November 16, 2008 -- the right man for the job

masak on 2008-11-16T22:51:21

624 years ago today, Jadwiga, a 10-year old girl, after two years of negotiations between her mother and the ruling lords, was crowned King of Poland.

Not that there's anything wrong with that. She appears to have been a just and respected monarch. Wikipedia:

As a monarch, young Jadwiga probably had little actual power. Nevertheless, she was actively engaged in her kingdom's political, diplomatic and cultural life and acted as the guarantor of Władysław's promises to reclaim Poland's lost territories. In 1387, Jadwiga led two successful military expeditions to reclaim the province of Halych in Red Ruthenia, which had been retained by Hungary in a dynastic dispute at her accession.

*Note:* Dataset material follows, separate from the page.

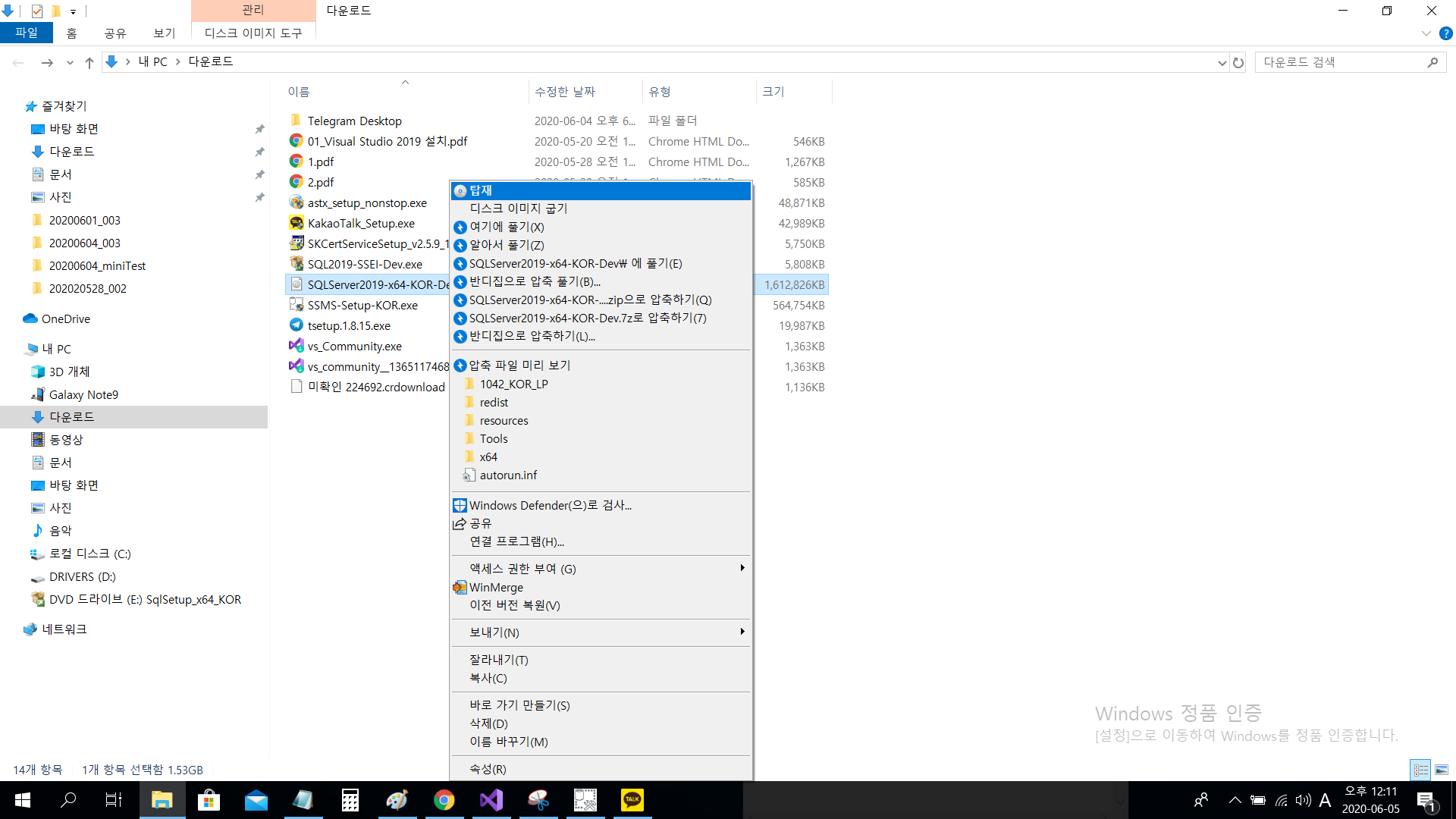1456x819 pixels.
Task: Click the Up one level arrow icon
Action: point(89,63)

She died at the age of 25 from birth complications. Nowadays, she is venerated by the Roman Catholic Church as Saint Hedwig, and by others as the patron saint of queens, and of United Europe.

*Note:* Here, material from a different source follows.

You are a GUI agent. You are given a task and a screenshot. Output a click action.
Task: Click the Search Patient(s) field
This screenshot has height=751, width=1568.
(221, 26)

Been hacking on the MediaWiki parser today. Specifically, the code that finds == headings == and makes <h2>headings</h2> out of them. I've now implemented the easy test case, where the heading is to be found on its own, and not intermixed with ordinary paragraph text. Three tests remain to be satisfied in which it is.

Also spoke to Shlomi Fish (rindolf) today, who apparently got a grant for doing a MediaWiki parser, but got stuck. I asked him why he found the task hard, and he gave as an example the text a''b'''c''d'''e (or something equivalent), i.e. improperly nested style tokens.

I know about that problem. I have tests for it already.

In fact, a few years ago, I implemented an extremely reliable parser for a large subset of the MediaWiki syntax, but that time in Java. It had a very peculiar design goal, in that I never wanted it to fail with an error message, or with some other type of lack of output. Additionally, it sent the resulting HTML on to a set of XML transformers, so the resulting output had to be impeccable XHTML.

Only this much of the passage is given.